The State Government-owned generator being built in Whyalla must connect to the grid as soon as possible to counterbalance the impacts of early closures of privately operated gas-fired generators and fresh cross-border delays to the interconnector being built between SA and NSW.
Without the Hydrogen Jobs Plan generator, the state would be at risk of failing to meet national reliability standards, according to the report published by AEMO.
The heightened risk highlights the recklessness of the former Marshall Liberal government, which sold off operation of two gas-fired generators which had been purchased by the state to ensure South Australia had a buffer of power kept in reserve for emergency use to avoid blackouts.
It also highlights the complacency of the Marshall administration banking on the Project EnergyConnect transmission line connecting to power supply in NSW.
When that connector was proposed in 2016, a target build date was set at 2021 with costs estimated at $500 million to $1.5 billion.
Costs and schedule grew in stages until the project was approved by the Australian Energy Regulator in May 2021 at a cost of $2.3 billion and a completion date of June 2023.
The South Australian part of the connector from Robertstown to the border was finished late last year but the NSW side has faced ongoing delays, with the latest announced in April.
In today's report, AEMO now expects the full 800-megawatt capacity to only be available by July 2027 because of the NSW delays.
Since AEMO published its annual reliability report – the 2023 Electricity Statement of Opportunities – last August, early closures of privately owned generators have been flagged.
AGL now says one of the four 200MW units at its Torrens Island Power Station will not return to service. The remaining three units are due to close in mid-2026.
Meanwhile in February, ENGIE announced it would mothball its 75MW plant in Port Lincoln and its 63MW Snuggery plant in the South-East from July this year. Full closure of both plants has been brought forward to 2028 instead of 2030.
These changes, and other developments interstate, have led AEMO to publish today's update to its 2023 report.
The update forecasts that in 2026-27, South Australia will be at risk of being 35MW short of the reliability standard which requires at least 99.998 per cent of forecast customer demand to be met.
Under the tighter interim reliability standard – of 99.9994 per cent to meet a one-in-ten-year hot summer – SA would be at risk of being 305MW short.
SA demand usually gets to about 1500MW a day but exceeds 3000MW during summer heatwaves.

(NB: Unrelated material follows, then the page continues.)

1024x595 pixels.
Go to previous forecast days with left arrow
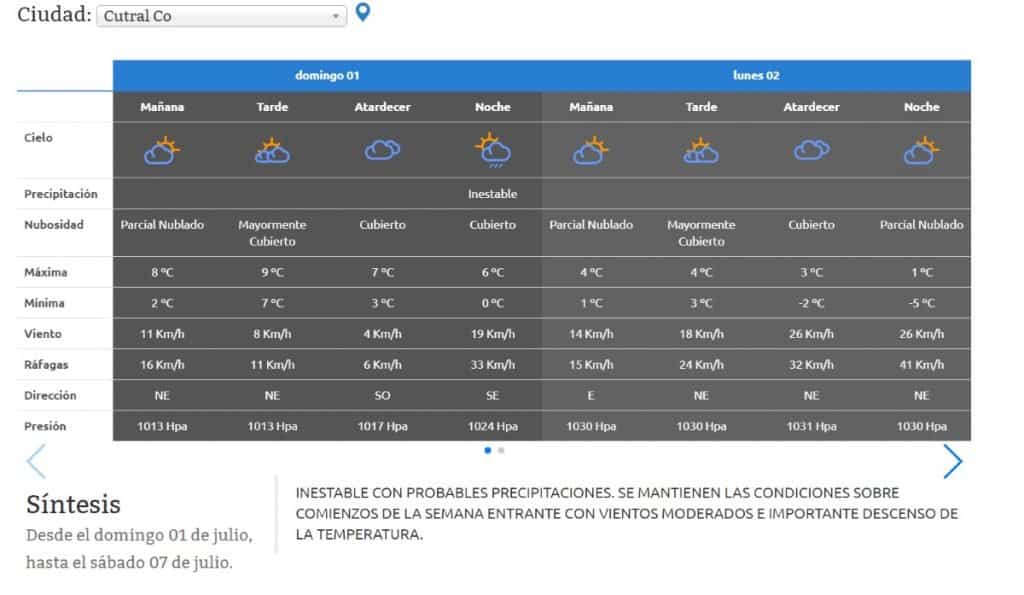(x=36, y=461)
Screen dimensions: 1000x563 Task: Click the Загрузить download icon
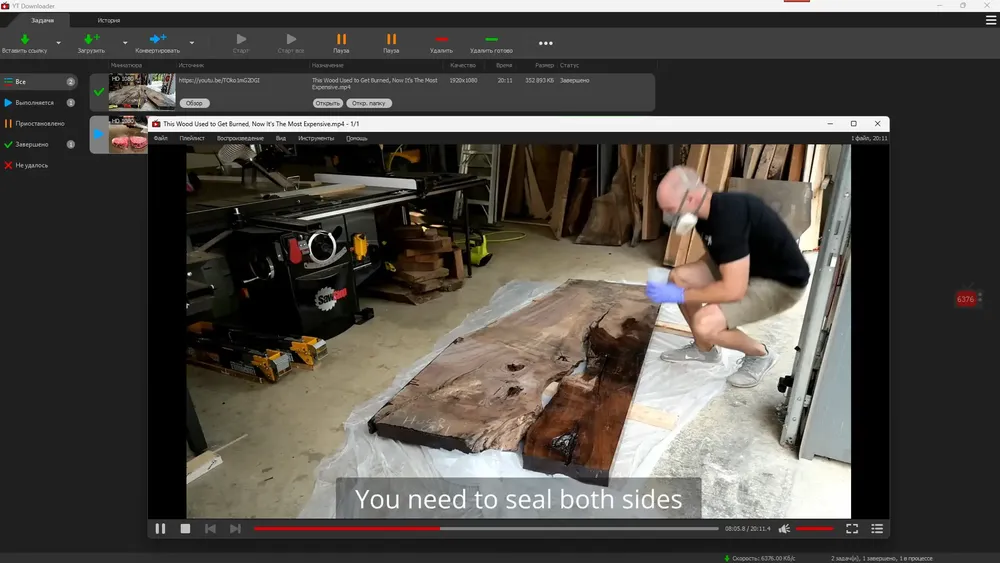pos(91,39)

AEMO's most pressing concerns are in NSW and Victoria, where shortfalls against the interim reliability standard are expected from this coming summer onwards as coal-fired power stations exit the system. The report states NSW is at risk of being more than 1000MW short as soon as 2025-26.
In SA, however, AEMO has factored the Malinauskas Government's Hydrogen Jobs Plan 200MW generator into its central scenario to be built in 2025-26 and fully commissioned by 2026-27.

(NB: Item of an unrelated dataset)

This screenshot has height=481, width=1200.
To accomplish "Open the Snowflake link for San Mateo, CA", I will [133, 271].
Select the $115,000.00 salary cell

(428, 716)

The new Hydrogen Jobs Plan turbine will greatly reduce risk, putting SA into safe territory to meet the tight interim reliability standard and keep the lights on once it is fired up.
As put by Tom Koutsantonis
In the privatised electricity market, operators have flirted with the edge of reliability to minimise their capital investment in new generation and maximise their profits.
When Labor was last in Government, we fixed the problem by buying back-up generators – but the Marshall Liberal government sold them off.
Now, new risks have emerged which show that the State Government's investment in the Hydrogen Jobs Plan is absolutely essential.
This is an independent assessment that proves the Hydrogen Jobs Plan is good for jobs, good for the environment and good for all households in this state.